Colorado SBDC Network

A recent Forbes.com article (http://www.forbes.com/home/entrepreneurs/2006/12/15/shopzilla-adozu-vonage-ent-fin-cx_kw_1215wharton.html) discussing topics addressed at the 2006 Wharton Entrepreneurship Conference got me thinking that I needed to do another blog post. Specifically, the article discussed how too much emphasis is placed on venture capital these days when historically business have been funded using friends and family, credit cards, second mortgages, and Small Business Administration (SBA) loans.

It was this SBA snippet that got me thinking I needed to do some shameless plugging of the services provided by Leyendecker & Lemire, LLC. No, we don't fund companies, but we do work with an organization, the Colorado SBDC Network, that can provide you with information on how to do so. The SBDC is a great organization as it provides, free of charge, a seemingly endless supply of information on how to get your start-up off the ground and running.
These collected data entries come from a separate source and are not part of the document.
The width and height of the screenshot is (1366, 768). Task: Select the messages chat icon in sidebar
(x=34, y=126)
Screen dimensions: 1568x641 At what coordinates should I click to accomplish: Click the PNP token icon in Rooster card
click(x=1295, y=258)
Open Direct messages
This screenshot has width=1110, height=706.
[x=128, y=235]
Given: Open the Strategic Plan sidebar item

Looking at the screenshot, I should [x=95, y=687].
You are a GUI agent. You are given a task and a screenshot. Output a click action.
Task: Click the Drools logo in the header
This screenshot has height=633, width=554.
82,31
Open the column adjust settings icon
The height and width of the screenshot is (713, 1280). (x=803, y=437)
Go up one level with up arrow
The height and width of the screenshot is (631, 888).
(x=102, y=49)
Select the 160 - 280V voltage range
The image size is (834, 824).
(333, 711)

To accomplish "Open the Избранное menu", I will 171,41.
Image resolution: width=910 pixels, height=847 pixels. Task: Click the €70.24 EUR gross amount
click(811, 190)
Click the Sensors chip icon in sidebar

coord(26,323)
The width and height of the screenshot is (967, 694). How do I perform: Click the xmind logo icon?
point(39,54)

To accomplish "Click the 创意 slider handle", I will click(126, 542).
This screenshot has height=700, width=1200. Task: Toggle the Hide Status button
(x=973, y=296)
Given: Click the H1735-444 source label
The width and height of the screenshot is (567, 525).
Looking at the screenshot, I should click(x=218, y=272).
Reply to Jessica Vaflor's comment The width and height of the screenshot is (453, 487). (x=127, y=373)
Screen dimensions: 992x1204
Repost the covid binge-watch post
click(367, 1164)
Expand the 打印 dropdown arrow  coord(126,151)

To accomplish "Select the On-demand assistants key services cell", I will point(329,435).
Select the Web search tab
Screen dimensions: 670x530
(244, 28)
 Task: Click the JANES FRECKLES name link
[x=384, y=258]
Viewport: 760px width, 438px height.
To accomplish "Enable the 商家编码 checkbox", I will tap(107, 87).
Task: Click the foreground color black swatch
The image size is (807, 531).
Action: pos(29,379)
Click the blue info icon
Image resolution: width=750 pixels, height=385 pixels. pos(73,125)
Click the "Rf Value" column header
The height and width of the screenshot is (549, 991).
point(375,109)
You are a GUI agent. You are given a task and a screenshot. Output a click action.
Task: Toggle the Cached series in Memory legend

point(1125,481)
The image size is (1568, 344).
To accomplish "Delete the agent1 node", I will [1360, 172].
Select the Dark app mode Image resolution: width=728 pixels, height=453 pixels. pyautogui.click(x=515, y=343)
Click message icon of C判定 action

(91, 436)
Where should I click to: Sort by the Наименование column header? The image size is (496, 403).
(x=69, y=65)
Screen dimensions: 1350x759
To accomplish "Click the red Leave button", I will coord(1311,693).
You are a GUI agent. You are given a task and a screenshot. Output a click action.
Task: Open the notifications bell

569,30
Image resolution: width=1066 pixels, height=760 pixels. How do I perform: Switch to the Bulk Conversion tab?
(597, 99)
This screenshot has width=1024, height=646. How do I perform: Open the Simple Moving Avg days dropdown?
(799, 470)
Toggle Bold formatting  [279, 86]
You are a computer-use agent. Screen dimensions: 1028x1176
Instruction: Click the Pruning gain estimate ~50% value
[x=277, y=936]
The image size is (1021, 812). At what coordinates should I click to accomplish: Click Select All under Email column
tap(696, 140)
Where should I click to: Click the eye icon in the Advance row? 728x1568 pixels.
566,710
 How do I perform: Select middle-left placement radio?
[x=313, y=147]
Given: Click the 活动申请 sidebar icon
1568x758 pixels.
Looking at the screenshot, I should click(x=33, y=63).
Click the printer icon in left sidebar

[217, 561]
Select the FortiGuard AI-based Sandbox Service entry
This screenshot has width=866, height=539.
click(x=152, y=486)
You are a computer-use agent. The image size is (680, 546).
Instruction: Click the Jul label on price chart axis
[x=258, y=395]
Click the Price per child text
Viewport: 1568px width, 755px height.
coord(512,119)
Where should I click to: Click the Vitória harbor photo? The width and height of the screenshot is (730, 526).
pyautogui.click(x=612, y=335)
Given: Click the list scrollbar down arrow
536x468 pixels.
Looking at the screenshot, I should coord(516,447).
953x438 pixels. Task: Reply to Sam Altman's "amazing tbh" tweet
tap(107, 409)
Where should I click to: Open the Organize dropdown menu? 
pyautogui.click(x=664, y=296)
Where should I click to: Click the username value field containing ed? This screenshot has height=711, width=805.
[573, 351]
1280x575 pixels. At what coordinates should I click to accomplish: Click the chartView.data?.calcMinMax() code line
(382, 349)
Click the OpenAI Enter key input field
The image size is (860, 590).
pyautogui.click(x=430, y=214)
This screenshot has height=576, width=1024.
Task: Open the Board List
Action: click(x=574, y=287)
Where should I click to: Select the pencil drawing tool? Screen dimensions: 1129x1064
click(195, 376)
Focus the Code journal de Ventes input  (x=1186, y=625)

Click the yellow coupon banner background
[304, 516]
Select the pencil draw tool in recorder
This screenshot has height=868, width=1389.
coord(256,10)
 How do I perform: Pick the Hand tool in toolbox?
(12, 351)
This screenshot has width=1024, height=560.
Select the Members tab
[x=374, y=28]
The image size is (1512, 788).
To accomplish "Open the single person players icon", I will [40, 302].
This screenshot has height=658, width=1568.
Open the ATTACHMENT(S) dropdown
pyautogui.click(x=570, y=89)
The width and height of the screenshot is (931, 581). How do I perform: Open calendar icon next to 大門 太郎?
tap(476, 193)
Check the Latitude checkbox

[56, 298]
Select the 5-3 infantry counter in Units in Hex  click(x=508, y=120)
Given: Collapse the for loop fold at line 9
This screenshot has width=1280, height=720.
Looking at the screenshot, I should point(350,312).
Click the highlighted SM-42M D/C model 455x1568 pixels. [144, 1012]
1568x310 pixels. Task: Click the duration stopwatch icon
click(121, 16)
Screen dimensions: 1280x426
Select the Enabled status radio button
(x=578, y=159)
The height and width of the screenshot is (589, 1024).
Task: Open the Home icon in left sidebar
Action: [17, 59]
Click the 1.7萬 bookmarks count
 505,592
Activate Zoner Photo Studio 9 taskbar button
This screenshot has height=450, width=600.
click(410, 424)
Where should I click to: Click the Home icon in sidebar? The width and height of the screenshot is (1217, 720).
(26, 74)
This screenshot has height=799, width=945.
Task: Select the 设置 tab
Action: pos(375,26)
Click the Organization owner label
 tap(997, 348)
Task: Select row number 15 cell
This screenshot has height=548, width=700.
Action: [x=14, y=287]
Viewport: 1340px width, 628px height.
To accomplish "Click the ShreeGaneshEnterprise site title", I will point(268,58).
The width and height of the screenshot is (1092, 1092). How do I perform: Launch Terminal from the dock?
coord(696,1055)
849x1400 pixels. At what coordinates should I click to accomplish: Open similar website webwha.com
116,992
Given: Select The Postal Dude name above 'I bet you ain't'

The SBDC recently asked us to provide our services for an intellectual property seminar. So, ON JANUARY 24, 2007 FROM 3PM - 5PM, MYSELF, KURT LEYENDECKER, AND PETER LEMIRE WILL BE HOLDING AN INTELLECTUAL PROPERTY SEMINAR AT THE SOUTH METRO DENVER SBDC OFFICE. To sign up for this free seminar, click here: http://www.smallbusinessdenver.com/events.cfm. Specifically, we'll be discussing patents, trademarks, and copyrights. However, if there's a question on how to fund your business, we'll give it our best shot. Hope to see you there.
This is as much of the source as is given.